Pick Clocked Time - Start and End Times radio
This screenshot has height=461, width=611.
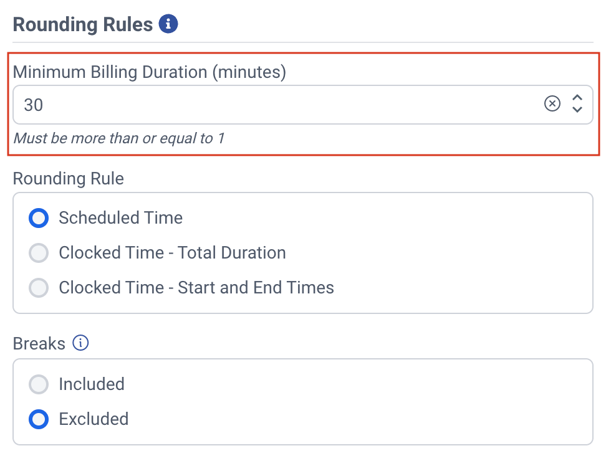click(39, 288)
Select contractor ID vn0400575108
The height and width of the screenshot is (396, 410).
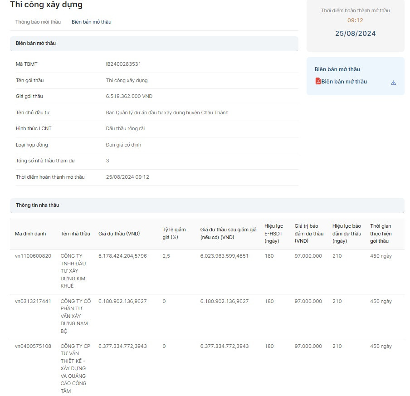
--*--
YOUR OBJECTIVE
Nothing but the pictures should be left out when the material above is copied.

SOLUTION TO THE EXERCISE
Pick Clocked Time - Start and End Times radio
This screenshot has height=461, width=611.
click(39, 288)
Select contractor ID vn0400575108
The height and width of the screenshot is (396, 410).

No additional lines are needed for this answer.